Task description:
Going line by line through the entries below, tally those that hold the string "mode". Give only the total.

[Collected data entries]
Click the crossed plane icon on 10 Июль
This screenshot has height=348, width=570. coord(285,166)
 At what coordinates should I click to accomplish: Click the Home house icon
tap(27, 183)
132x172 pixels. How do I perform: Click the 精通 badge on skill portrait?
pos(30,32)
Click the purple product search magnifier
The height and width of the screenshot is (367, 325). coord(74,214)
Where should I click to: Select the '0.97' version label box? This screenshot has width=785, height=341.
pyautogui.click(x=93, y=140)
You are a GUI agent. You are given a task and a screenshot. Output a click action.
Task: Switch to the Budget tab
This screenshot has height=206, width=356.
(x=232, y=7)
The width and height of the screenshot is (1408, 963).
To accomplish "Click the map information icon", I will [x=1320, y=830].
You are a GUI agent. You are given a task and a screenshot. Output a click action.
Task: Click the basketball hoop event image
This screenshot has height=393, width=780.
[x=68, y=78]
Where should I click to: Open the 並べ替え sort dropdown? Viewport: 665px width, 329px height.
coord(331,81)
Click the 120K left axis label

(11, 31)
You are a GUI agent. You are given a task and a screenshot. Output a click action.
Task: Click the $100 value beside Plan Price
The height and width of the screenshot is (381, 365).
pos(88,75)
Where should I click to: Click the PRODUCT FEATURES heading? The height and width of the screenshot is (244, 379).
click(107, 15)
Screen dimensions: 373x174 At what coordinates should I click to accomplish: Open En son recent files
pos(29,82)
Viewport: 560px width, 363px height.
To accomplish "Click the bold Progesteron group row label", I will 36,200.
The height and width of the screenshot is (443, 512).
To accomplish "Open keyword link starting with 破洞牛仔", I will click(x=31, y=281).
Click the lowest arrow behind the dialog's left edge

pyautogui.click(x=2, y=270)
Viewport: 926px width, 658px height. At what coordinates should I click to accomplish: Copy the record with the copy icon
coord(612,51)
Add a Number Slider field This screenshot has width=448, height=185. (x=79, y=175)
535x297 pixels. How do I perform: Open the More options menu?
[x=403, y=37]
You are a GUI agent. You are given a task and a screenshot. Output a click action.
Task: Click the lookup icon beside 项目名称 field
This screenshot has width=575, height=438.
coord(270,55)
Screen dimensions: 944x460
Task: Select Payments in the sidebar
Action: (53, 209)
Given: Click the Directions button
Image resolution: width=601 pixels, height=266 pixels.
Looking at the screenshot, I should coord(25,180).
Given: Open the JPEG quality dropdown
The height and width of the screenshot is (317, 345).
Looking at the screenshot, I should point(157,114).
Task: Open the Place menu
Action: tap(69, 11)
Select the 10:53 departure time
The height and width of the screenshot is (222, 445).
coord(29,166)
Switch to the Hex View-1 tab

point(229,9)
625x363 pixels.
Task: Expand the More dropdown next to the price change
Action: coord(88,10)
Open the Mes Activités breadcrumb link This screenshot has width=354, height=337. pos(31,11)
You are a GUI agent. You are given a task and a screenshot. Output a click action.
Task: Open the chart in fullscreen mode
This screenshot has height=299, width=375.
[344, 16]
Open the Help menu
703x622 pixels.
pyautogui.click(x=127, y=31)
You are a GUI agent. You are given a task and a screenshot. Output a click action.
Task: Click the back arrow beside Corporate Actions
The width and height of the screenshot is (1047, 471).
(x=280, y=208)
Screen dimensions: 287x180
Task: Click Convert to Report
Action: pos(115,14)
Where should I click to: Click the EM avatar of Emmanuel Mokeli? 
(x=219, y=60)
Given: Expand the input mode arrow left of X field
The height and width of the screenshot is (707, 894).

Task output:
2